Covilhã, 24 de Abril… serão prolongado… estudo obrigatório para o ponto de latim do dia seguinte… em música de fundo o programa “Limite”.

De repente, e depois de anteriormente terem passado duas canções das tais… ouve-se “Grandola Vila Morena”!!!

Apesar da pouca politização que os jovens de 17 anos a reisidir no interior possuíam, deu para pensar: – Estes fulanos hoje estão a pisar o risco em demasia…

No dia seguinte, 25 de Abril, levantar a horas para ir para o liceu. Esquisito não haver notícias no rádio nem televisão e só se ouvirem marchas militares…

Durante as aulas, bem que púnhamos questões aos profs que, eventualmente no-las podiam dar, mas o silêncio era total e as aulas decorreram normalmente, até o ponto de latim… Apenas a prof de filosofia ousou dizer: -“Amanhã, talvez possamos falar sobre o assunto, até lá aguardemos os acontecimentos”

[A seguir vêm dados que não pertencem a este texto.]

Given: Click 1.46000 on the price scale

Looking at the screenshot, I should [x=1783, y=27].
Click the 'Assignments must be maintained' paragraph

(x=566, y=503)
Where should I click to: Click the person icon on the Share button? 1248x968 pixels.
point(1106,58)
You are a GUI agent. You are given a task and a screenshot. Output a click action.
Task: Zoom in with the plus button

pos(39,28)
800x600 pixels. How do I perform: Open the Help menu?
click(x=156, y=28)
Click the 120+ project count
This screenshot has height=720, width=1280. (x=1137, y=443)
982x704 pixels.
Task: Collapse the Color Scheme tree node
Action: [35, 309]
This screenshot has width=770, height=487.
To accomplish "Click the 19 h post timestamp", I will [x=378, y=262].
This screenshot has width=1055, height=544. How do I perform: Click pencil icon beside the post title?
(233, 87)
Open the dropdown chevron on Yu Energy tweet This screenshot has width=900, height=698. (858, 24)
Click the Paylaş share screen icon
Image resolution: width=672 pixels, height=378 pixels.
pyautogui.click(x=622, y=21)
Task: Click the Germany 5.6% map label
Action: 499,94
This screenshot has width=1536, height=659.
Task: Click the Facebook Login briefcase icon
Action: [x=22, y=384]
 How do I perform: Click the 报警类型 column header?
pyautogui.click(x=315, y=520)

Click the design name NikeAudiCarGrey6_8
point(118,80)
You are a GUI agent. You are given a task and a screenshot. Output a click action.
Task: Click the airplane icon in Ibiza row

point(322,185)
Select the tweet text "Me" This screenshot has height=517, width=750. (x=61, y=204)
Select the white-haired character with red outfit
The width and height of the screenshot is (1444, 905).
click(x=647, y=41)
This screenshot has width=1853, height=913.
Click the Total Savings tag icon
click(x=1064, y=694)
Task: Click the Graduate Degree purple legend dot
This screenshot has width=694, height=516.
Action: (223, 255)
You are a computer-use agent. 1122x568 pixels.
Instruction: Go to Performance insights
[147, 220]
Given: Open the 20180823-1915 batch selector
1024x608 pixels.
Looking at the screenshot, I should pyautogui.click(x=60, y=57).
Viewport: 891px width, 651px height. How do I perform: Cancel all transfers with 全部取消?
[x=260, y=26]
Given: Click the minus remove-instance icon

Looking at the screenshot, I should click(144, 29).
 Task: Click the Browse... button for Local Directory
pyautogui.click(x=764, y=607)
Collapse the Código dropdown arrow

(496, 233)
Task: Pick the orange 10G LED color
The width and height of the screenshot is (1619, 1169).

O dia foi decorrendo normalmente, mas pairando no ar muitas dúvidas e muita expectativa. Ninguém sabia ao certo o que se passava, não havia comunicações e não se conseguia falar para quem vivia em Lisboa, as pessoas apenas murmuravam suposições, pois não queriam arriscar mais uma investida da polícia do Estado, até que, à noite todos puderam ouvir e tornar a ouvir e voltar a ouvir incredulamente,  o “comunicado das forças armadas”!!!

Foi assim que começámos a poder “falar sobre o assunto” com a prof de filosofia e não só, a partir de 26 de Abril!!!

Quem nesse ano estava no 6º ou 7º ano do liceu, viu-se com uma disciplina a menos a OPAN, Organização Política e Administrativa da Nação, para fazer. Lembram-se?